Baca juga: RB M57 – Mungkinkah Ini Jenis RPG Yang Digunakan Brimob Polri?
Dalam paket ratusan senjata dan ribuan munisi yang diangkut pesawat charter Antonov An-12TB dari Ukraine Air Alliance, terdiri dari SAGL (Stand Alone Grenade Launcher) 40 x 46 mm sebanyak 280 pucuk. Kemudian ada munisinya dari tipe Arsenal RLV-HEFJ (High Explosive Fragmentation Jump Grenade) dengan jumlah total mencapai 5.932 butir. Semenjak kabar beredar luas di media, sontak polemik pun berkembang tentang asal usul pengadaan, perizinan sampai kapasitas penggunaan senjata tersebut oleh Brimob.
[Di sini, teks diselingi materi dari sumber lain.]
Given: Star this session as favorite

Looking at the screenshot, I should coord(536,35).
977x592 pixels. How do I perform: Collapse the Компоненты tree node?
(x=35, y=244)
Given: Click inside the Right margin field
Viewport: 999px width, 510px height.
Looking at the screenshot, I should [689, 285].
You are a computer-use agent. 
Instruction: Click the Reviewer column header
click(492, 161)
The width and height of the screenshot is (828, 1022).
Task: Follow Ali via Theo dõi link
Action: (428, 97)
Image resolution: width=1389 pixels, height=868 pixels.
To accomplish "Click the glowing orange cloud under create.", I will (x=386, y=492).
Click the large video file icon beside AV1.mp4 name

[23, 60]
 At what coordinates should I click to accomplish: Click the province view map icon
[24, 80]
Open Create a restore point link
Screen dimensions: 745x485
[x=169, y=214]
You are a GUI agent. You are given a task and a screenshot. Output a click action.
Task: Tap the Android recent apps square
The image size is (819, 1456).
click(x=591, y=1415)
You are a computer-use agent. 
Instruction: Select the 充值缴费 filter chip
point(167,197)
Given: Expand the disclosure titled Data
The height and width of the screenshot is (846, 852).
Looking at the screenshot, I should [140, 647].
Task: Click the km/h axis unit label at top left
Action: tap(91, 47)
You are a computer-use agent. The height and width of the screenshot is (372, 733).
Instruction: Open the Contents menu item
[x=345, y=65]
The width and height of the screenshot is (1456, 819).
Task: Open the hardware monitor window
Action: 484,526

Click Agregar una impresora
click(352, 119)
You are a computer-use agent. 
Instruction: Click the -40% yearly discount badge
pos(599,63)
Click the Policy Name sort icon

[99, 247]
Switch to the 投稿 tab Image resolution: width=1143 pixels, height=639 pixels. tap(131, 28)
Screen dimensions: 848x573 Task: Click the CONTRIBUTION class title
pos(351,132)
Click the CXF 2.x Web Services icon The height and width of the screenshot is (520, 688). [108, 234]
Terlepas dari polemik diatas, sejatinya model senjata pelontar granat stand alone bukan sesuatu yang asing, baik di lingkungan TNI dan Polri. Prinsip kerja senjata ini pada dasarnya serupa dengan pelontar granat asap yang digunakan Satuan Sabhara dalam mengatasi tindakan kerusuhan. Salah satu senapan serbu yang digunakan Brimob, yakni AK-101/102 juga dilengkapi pelontar granat yang terintegrasi dengan laras (under barrel), yaitu GP-30 Obuvka kaliber 30 mm. Ini artinya adopsi pelontar granat, baik stand alone dan under barrel bukan sesuatu yang asing lagi di lingkungan Polri.
Baca juga: AK-101/102 – Senapan Serbu dari Rusia Bercita Rasa NATO, Ikon Brimob di Awal Reformasi

Terkhusus pada Arsenal SAGL 40 mm yang kini sedang jadi buah pembicaraan, ini merupakan bentuk pengembangan dari pelontar granat stand alone M79 yang kondang di Perang Vietnam. PT Pindad pun tak ketinggalan dalam penguasaan senjata konvensional ini, BUMN Strategis ini juga punya pelontar granat stand alone yang diberi label SPG-1, yang mengambil desain popor dan grip ala senapan serbu SS-1. Ciri khas dari pelontar granat laras tunggal ini adalah pola penembakkannya satu-satu.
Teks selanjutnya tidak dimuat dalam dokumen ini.